Chômage : le quinquennat s’achève sur une forte hausse

Le nombre de demandeurs d’emplois sans activité inscrit à Pole emploi a augmenté de près de 44.000 en mars, malgré des déclarations d’embauches qui restent très élevées, selon les chiffres publiés ce mercredi par le ministère du Travail.

Climat des affaires favorable , carnet de commandes des entreprises qui se regarnissent, promesses d’embauches record mais… chômage en hausse ! La publication ce mercredi du nombre d’inscrits à Pôle emploi pour le mois de mars, la dernière du quinquennat, sonnera comme l’aveu d’échec pour François Hollande, et servira de piqûre de rappel pour son successeur.

Après un quasi sur-place en janvier et février, le nombre de demandeurs d’emplois n’ayant pas du tout travaillé dans le mois (catégorie A) a grossi de 43.700, soit une hausse de 1,3 % – la plus forte depuis janvier 2013 – pour atteindre 3,5 millions en France métropolitaine (3,76 millions pour la France entière). Ce faisant, le premier trimestre vire nettement dans le rouge (+41.000), même si sur un an, le bilan reste dans le vert avec une baisse de 0,9 % (-31.900).

Embauches très dynamiques

Ce mauvais résultat est d’autant plus paradoxal que les déclarations d’embauches de plus d’un mois hors intérim dans le secteur privé restent très dynamiques, comme vient de le rappeler l’Acoss, l’agence qui collecte les cotisations de sécurité sociale : elles ont augmenté de 0,5 % au premier trimestre pour atteindre 1,94 million, un plus haut en 17 ans. Si l’on ajoute les 4,4 millions de CDD de moins d’un mois de janvier à mars, la hausse ressort à 2,5 %, et l’on s’achemine vers un très bon millésime 2017 sur ce front.

Toujours dans le sens d’une amélioration du marché du travail, Pôle emploi continue de bénéficier de vents favorables. D’un côté, le nombre d’inscriptions continue de baisser (-3,1 % en mars, -2 % sur un an).

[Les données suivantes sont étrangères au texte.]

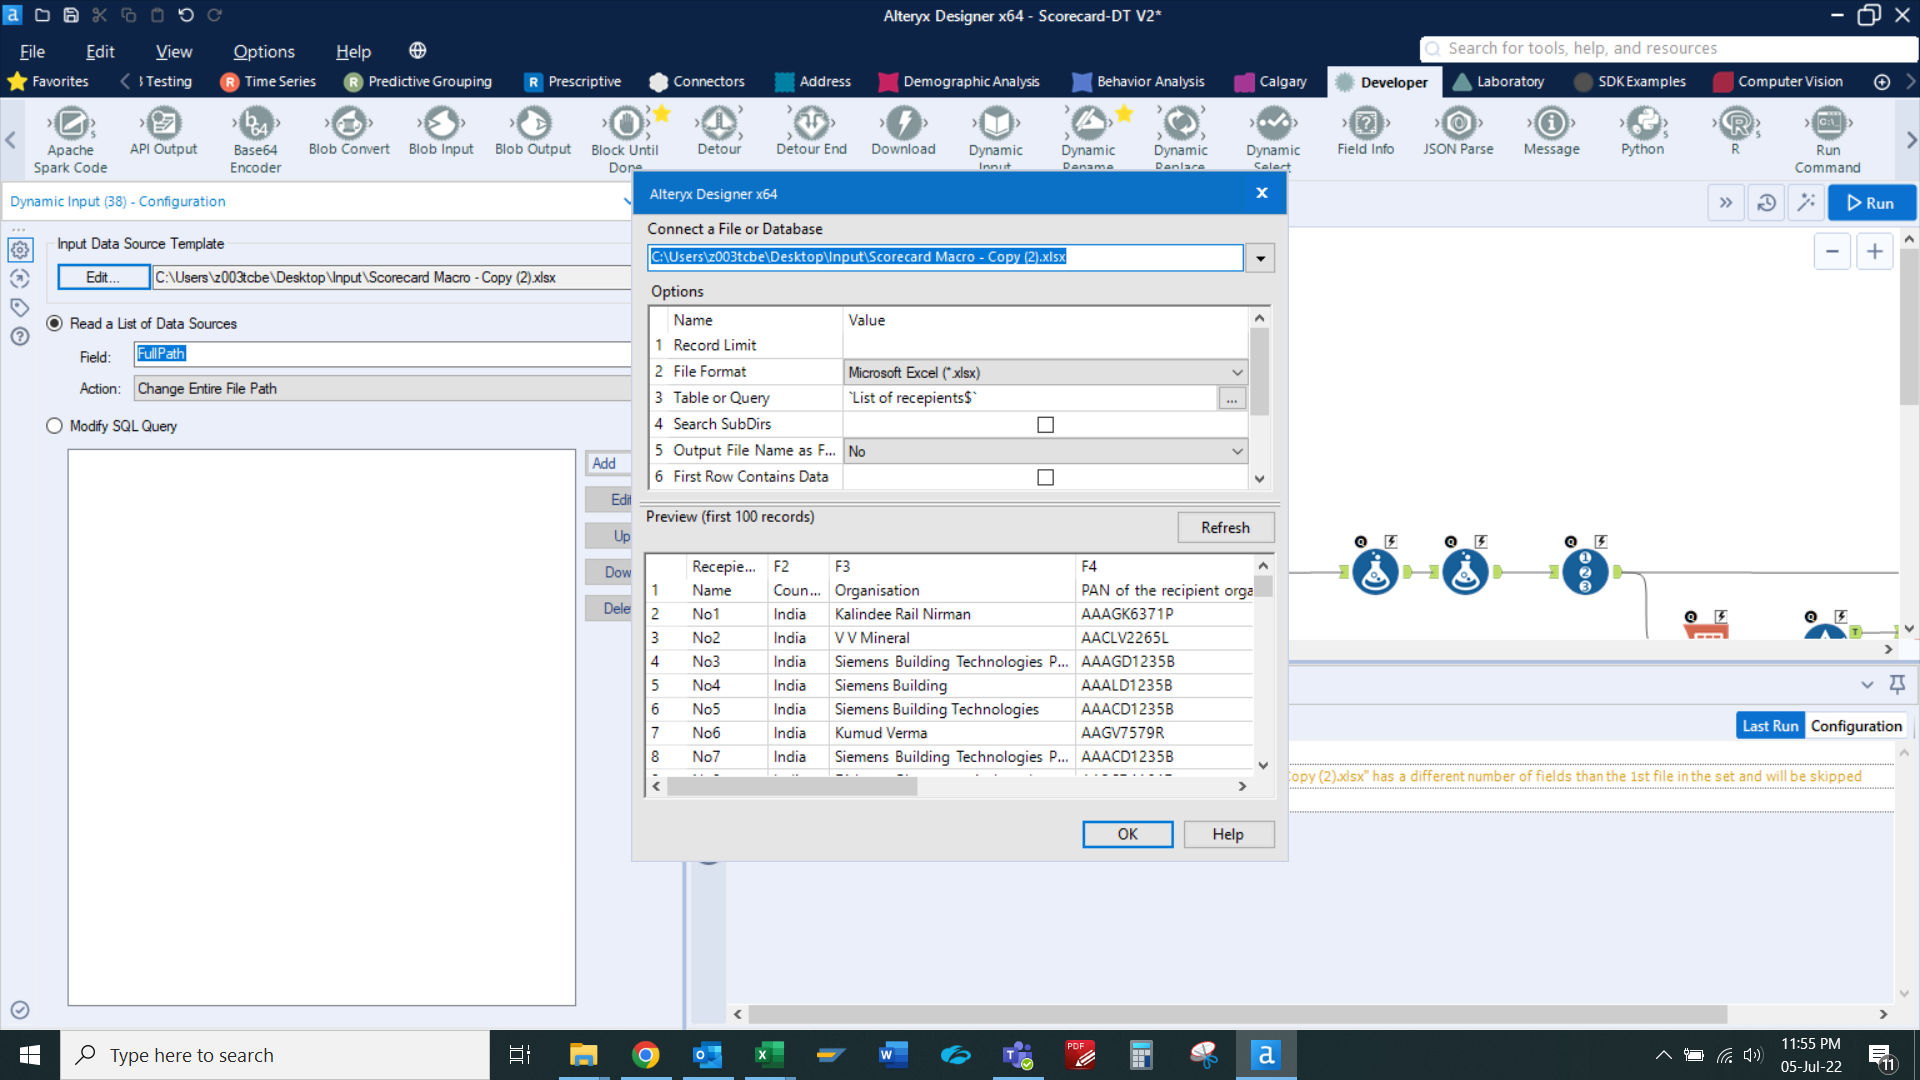Viewport: 1920px width, 1080px height.
Task: Open the Options menu
Action: (x=264, y=51)
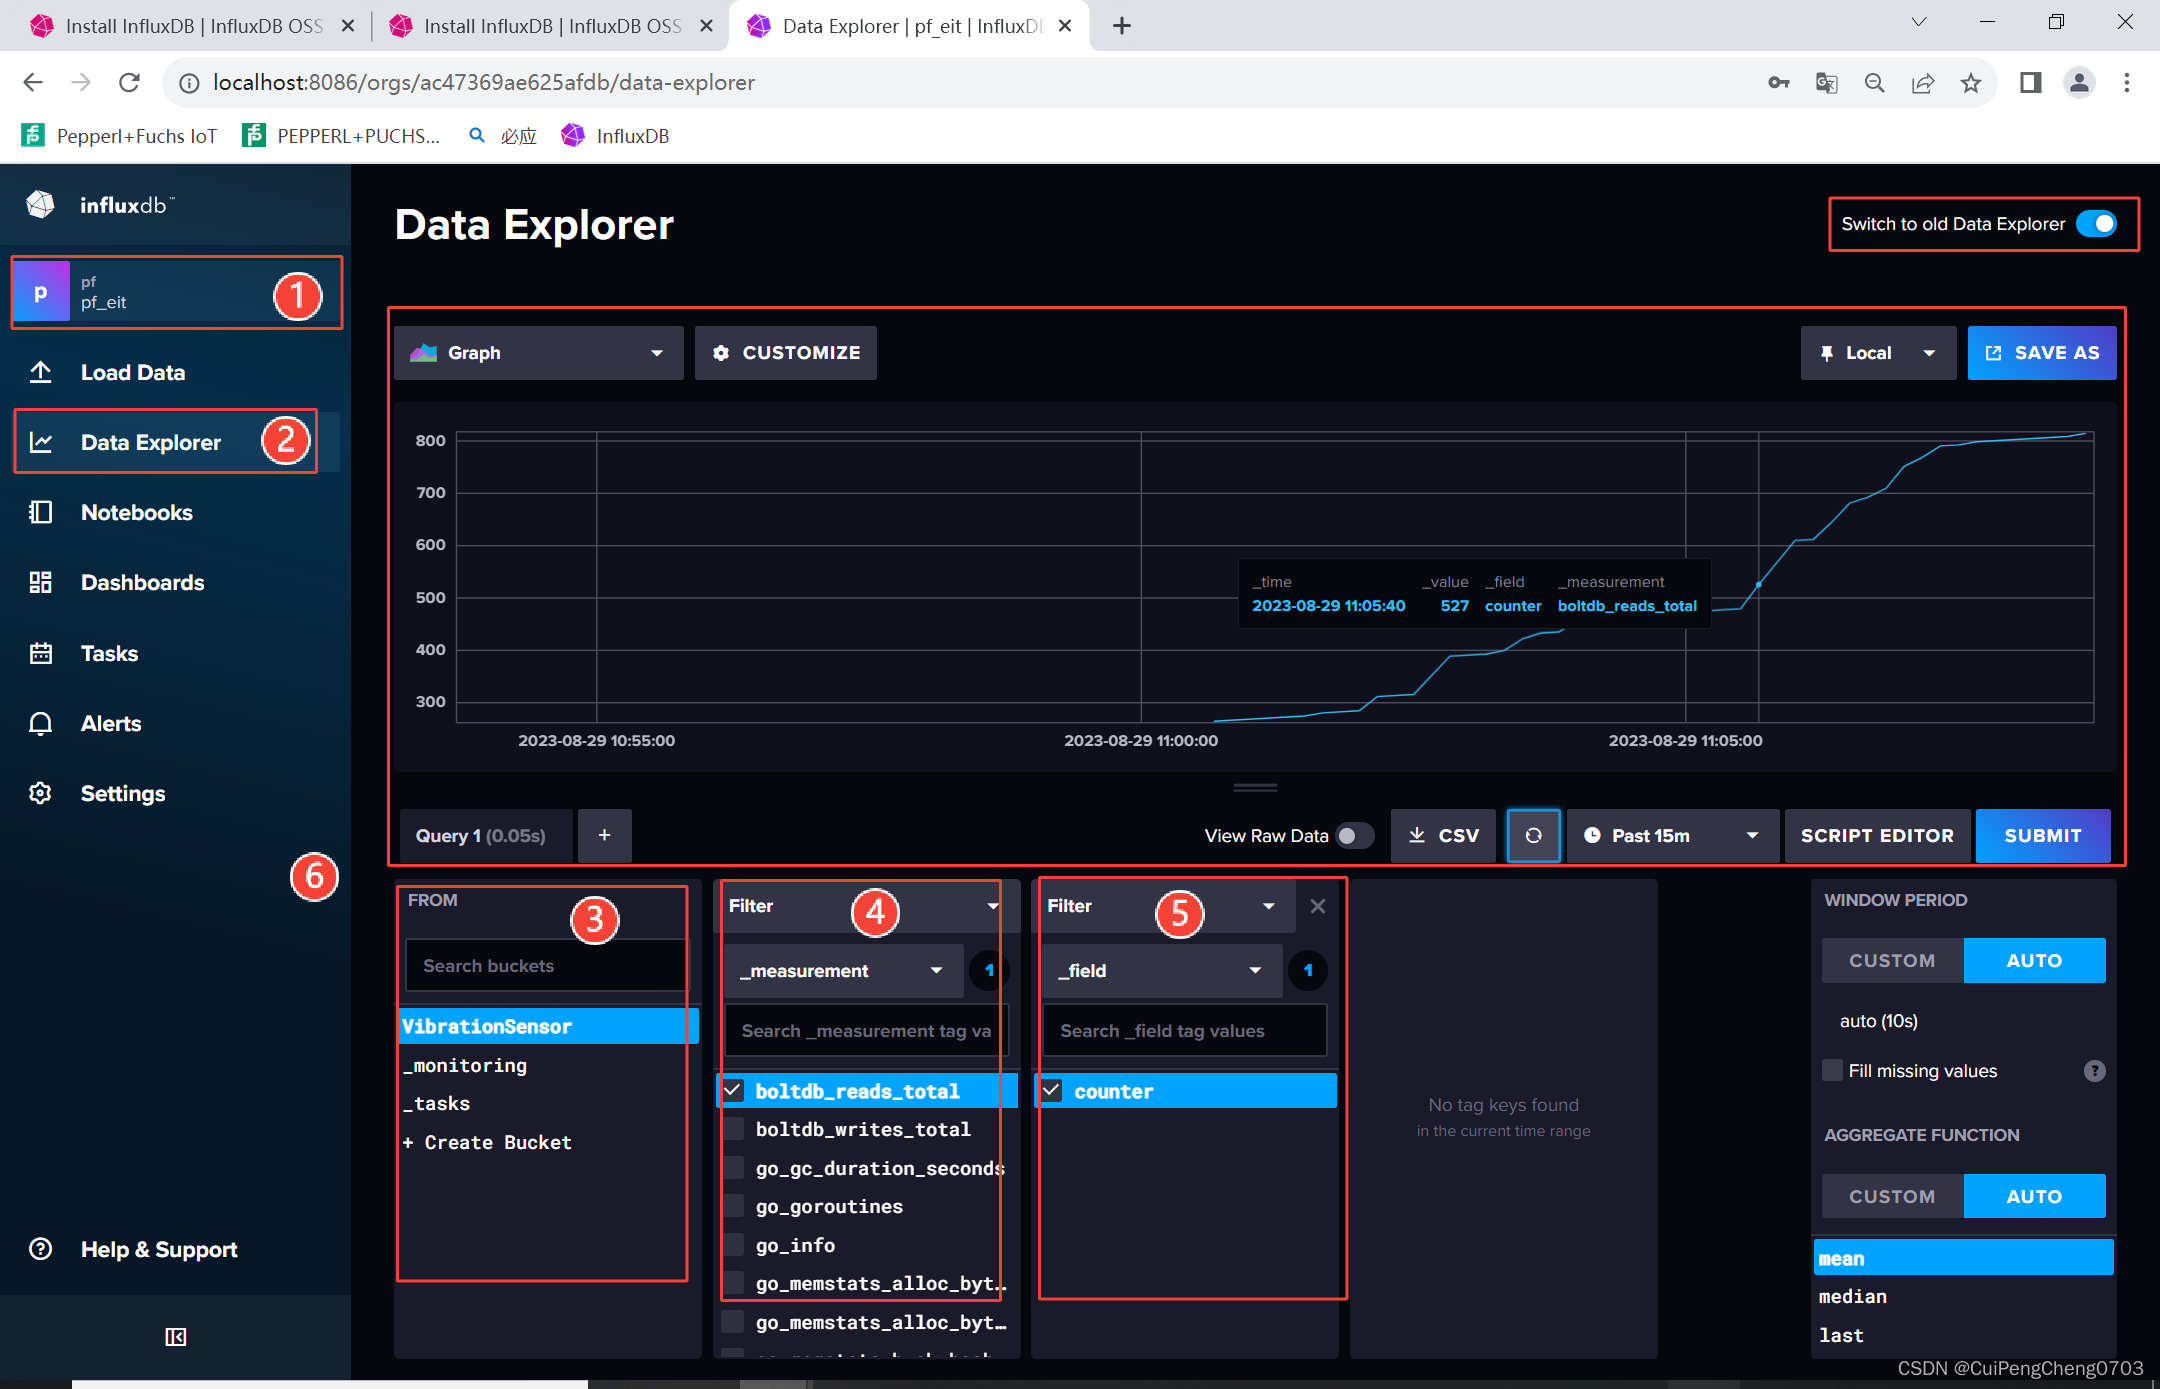Click the refresh query icon button
The width and height of the screenshot is (2160, 1389).
click(1533, 835)
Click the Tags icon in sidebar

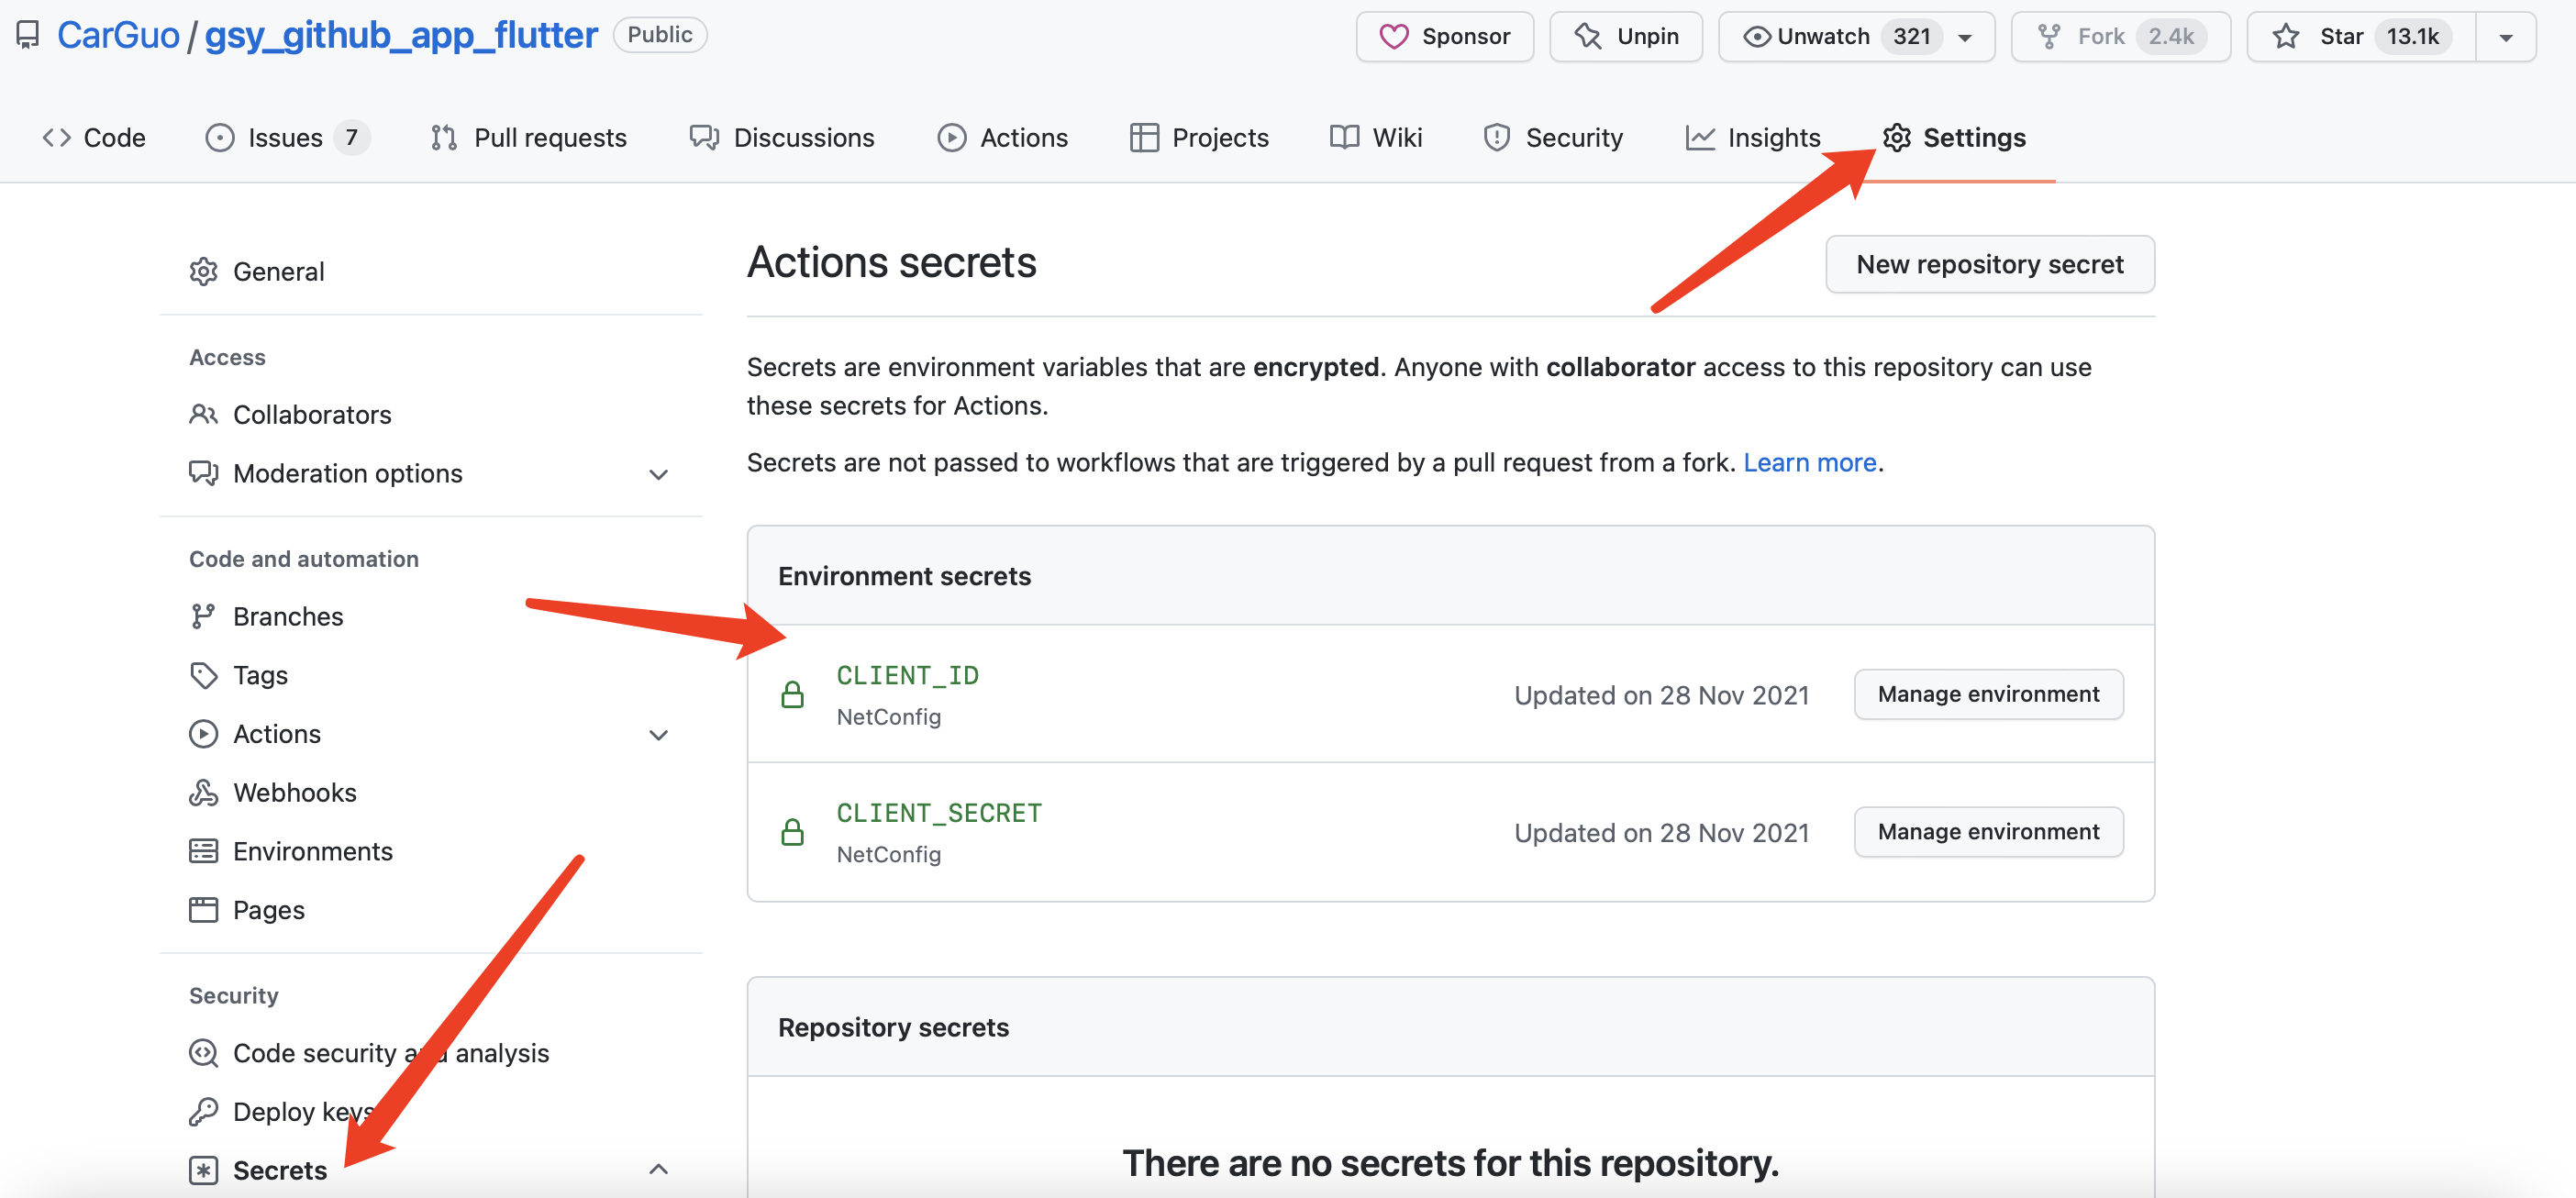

De l’autre, les sorties pour reprise d’emploi déclarées continuent de s’afficher au-delà de 100.000 depuis huit mois, un seuil « caractéristique des périodes de reprise », explique-t-on dans l’entourage de la ministre du Travail, Myriam El Khomri.

Baisse limitée du chômage des jeunes

Les flux restant bien orientés, l’exécutif met la hausse de mars sur le compte de mouvements au sein du « stock » de personnes inscrites à Pôle emploi. En l’occurrence, la forte hausse des catégories A provient majoritairement de demandeurs d’emplois qui étaient auparavant en catégorie C, c’est-à-dire exerçant une activité de plus de 78 heures. Cette bascule, dont on ne connaît pas l’explication précise mais qui contredit sur le papier la perception de reprise de l’emploi, peut trouver sa source dans des fins de CDD, toujours très majoritaires dans les embauches. Elle s’inscrit comme le « contrecoup des mouvements inverses observés ces derniers mois au cours desquels le nombre d’inscrits en catégorie C (…) avait augmenté », toujours selon le ministère du Travail. « L’extension de la précarité est toujours là », a dénoncé la CGT.

Avec des éléments positifs et négatifs ayant joué en mars, il est difficile de tirer une tendance du premier trimestre. Mais on peut esquisser sans risque que malgré les espoirs qu’avaient fait naître la baisse de 2016 – la première en neuf ans – l’inflexion de la courbe du chômage a perdu de sa force. Et que le bilan du quinquennat reste très largement négatif avec 585.000 demandeurs d’emplois de catégorie A de plus depuis mai 2012, dont 320.000 seniors, même si ces derniers on surtout pâti de la dispense de recherche d’emploi et du recul de l’âge de la retraite.

Le président sortant, qui avait fait des jeunes une de ses priorités, pourra se consoler avec la baisse, même limitée, de 19.000 du nombre de moins de 25 ans sans emplois en cinq ans. Mais pour que la France en finisse avec le chômage, il faudra vraiment que le nombre d’emplois créés passe à la vitesse supérieure.